Al mare non mettere mai la mano contro mi diceva, da ragazzo, il saggio Capo Chemi, esperto di mare, passato a miglior vita da tempo. Ed a Scilla mai nessuno si è sognato di fare muretti al bordo della Via marina, per fortuna posta alla stessa quota della spiaggia, per cui il mare scorre e si ritira non rubando, se non a porzioni fisiologiche, grandi quantità di sabbia. Il Comune pulisce, sempre con grande ritardo, e tutto finisce là. Certo è un caso particolare ma illuminante che conferma l’assunto del grande Leonardo che affermava che “quando si tratta di acque consultare prima l’esperienza e poi la ragione”.
Per arginare gli effetti devastanti delle onde hanno costruito prima centinaia di pennelli che, si è visto poi, se da un lato alimentavano il pascimento, dal lato opposto contribuivano a dismisura all’erosione, per poi passare a barriere parallele alla riva: un eterno laboratorio con spreco di denaro pubblico a non finire.
Risultato: le rive si assottigliano sempre piu’. Oggi si scopre il pascimento naturale riversando sabbia nuova o spostandola da un punto e l’altro.
Allora come la mettiamo, mi domando, con i milioni e milioni di metri cubi di ghiaia, frenata dalle opere di imbrigliamento dei torrenti realizzati a più non posso dopo le alluvioni degli anni ‘50, che riversandosi negli arenili compensavano la naturale erosione del mare? Erano tutte necessarie quelle briglie? Oggi abbiamo i greti dei torrenti innalzati e le spiagge abbassate.

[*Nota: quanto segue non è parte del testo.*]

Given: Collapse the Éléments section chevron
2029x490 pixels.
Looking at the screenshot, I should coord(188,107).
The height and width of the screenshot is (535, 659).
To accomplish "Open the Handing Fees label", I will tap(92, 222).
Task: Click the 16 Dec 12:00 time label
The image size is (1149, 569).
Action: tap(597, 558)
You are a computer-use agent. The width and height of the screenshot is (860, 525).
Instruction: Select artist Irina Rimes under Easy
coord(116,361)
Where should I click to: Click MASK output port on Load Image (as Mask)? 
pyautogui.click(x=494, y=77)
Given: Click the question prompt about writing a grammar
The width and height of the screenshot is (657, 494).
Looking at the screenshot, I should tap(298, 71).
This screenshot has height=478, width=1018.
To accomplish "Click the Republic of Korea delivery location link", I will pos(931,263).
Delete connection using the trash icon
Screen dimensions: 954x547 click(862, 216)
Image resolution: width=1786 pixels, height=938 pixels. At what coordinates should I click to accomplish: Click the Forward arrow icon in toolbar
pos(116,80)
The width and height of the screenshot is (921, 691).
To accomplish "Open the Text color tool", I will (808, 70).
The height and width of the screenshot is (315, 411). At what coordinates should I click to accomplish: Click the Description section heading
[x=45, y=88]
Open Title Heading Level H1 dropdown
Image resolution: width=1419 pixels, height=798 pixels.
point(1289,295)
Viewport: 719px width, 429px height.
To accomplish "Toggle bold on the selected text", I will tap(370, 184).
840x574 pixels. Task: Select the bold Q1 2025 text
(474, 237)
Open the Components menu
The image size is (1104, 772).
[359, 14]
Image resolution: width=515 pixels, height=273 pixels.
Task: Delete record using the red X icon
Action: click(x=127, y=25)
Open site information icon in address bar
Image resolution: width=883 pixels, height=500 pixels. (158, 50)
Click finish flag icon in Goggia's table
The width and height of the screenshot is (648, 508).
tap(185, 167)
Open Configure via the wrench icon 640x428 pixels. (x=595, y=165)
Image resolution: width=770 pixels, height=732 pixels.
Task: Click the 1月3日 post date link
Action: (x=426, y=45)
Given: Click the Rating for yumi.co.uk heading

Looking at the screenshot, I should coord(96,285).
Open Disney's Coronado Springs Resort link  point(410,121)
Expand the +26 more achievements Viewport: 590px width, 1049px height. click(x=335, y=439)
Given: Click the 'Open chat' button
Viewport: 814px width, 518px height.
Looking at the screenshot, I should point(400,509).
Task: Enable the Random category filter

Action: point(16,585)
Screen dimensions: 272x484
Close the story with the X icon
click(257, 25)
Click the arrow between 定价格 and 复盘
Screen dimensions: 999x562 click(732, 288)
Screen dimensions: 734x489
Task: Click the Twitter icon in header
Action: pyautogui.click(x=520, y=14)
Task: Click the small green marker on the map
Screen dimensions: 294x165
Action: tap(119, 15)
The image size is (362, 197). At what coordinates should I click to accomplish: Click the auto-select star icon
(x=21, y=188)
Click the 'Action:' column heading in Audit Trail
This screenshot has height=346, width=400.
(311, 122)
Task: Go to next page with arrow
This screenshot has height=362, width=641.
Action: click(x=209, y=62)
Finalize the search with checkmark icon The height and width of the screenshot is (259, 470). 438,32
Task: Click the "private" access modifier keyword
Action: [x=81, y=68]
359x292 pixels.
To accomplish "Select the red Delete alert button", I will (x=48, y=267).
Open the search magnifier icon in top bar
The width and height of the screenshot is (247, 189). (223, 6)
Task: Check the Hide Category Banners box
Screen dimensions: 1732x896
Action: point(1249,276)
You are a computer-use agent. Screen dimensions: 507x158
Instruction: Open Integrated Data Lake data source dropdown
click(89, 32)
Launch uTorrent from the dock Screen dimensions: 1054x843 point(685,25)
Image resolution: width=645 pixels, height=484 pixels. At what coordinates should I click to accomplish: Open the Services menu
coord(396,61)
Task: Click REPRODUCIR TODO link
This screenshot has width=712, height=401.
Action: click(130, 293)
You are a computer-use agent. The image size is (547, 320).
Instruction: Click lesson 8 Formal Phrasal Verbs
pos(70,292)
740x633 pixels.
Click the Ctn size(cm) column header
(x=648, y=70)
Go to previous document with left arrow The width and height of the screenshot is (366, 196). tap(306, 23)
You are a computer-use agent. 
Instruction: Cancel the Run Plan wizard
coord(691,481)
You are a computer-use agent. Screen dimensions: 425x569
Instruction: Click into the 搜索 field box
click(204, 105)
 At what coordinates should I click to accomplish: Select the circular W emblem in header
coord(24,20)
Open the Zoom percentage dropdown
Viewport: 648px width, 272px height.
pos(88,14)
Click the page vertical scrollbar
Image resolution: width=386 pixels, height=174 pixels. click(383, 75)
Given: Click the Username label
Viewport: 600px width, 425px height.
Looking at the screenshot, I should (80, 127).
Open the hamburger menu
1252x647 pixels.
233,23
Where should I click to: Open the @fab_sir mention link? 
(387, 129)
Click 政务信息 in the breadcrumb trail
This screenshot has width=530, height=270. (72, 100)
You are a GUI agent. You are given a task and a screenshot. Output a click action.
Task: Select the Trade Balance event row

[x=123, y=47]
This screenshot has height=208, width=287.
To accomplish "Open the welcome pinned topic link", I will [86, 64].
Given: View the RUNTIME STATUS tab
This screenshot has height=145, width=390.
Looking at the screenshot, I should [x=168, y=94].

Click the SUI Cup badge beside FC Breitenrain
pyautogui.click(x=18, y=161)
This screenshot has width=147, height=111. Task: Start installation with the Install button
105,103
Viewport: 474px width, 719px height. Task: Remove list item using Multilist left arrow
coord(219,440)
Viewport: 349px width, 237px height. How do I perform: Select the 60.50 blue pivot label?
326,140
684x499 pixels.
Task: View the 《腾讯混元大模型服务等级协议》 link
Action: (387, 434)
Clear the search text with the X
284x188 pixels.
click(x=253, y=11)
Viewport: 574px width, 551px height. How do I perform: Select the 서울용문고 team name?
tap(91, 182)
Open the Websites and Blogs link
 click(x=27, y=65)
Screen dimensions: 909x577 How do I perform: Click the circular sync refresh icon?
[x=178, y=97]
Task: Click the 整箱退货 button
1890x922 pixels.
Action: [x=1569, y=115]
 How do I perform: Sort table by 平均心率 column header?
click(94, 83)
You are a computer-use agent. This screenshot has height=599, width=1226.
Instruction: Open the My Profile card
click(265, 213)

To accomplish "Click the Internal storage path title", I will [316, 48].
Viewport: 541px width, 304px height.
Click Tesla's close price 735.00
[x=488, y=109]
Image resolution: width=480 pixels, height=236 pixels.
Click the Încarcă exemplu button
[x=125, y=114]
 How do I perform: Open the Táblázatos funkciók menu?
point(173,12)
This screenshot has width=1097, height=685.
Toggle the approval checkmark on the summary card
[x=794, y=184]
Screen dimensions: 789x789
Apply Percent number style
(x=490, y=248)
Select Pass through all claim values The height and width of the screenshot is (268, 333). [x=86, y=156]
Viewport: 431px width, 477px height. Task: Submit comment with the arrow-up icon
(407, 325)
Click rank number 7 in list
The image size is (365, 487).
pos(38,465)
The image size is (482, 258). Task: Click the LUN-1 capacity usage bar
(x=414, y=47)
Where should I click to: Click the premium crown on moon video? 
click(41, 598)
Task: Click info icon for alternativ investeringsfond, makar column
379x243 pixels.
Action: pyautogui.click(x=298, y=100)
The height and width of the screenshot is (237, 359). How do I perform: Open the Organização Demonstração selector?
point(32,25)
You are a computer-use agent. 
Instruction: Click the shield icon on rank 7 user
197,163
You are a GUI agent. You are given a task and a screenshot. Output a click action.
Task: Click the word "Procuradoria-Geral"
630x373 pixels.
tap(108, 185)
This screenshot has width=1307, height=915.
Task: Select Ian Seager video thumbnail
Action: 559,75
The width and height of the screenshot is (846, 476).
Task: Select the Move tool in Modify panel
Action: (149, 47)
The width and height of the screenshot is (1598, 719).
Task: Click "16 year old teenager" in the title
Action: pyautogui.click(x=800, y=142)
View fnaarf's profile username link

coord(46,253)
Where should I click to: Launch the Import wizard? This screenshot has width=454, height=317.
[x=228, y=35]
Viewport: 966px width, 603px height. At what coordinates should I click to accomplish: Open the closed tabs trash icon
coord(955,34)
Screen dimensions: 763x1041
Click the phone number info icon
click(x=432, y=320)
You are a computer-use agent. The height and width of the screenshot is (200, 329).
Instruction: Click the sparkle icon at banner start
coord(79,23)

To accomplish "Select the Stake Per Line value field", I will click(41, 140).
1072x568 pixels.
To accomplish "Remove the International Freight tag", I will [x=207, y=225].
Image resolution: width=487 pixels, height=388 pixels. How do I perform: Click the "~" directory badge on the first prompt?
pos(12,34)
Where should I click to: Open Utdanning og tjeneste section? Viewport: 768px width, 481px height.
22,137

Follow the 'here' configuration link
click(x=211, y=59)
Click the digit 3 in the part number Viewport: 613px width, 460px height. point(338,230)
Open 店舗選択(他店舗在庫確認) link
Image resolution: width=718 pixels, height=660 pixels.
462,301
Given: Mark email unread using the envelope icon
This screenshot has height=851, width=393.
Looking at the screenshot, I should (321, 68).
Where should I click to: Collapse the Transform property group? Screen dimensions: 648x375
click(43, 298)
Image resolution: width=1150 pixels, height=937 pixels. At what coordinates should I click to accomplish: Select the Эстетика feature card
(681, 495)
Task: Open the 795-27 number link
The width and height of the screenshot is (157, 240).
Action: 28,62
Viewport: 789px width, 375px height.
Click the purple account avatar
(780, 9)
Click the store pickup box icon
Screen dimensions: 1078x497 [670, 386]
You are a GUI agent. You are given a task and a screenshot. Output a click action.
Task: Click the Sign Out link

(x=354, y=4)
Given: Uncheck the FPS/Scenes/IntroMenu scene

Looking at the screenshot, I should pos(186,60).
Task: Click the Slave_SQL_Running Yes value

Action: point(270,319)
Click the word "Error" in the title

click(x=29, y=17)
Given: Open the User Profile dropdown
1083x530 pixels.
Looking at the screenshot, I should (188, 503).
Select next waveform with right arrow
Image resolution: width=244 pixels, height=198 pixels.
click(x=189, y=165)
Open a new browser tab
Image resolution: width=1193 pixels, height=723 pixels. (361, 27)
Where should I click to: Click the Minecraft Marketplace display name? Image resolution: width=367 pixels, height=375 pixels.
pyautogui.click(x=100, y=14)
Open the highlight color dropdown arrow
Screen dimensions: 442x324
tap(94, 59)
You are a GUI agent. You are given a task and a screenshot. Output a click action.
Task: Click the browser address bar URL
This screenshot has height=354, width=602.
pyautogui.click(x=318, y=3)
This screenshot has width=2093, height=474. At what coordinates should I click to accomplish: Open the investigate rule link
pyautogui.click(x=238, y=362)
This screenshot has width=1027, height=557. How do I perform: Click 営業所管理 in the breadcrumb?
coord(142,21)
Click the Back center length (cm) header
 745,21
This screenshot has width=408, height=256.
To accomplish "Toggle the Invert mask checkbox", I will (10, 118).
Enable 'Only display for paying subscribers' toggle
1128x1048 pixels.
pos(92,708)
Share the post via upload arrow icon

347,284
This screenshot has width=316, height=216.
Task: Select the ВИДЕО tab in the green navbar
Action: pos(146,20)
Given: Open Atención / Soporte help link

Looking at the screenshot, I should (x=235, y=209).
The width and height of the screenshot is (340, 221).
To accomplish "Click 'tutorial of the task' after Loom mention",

Come non dare ragione a Monsignor Bregantini che, al solito, ispirato dallo Spirito Santo, legando inscindibilmente i problemi, soleva ripetere che.. “il mare è blu quando la montagna è verde”.
Per non parlare dei porti sbagliati come quello di Saline o Cetraro che addirittura è stato fatto al contrario, nel senso che pur essendo riconosciuto che sul versante occidentale o tirrenico della Calabria il movimento sabbioso prevalente è in direzione Nord, la bocca del porto è stata orientata a Sud. Risultato: eternamente insabbiato! E non parliamo degli effetti deleteri sulla linea di costa, avvertiti a decine e decine di chilometri di distanza.
Piangerci addosso e reclamare lo stato di calamità naturale mi sembra veramente riduttivo.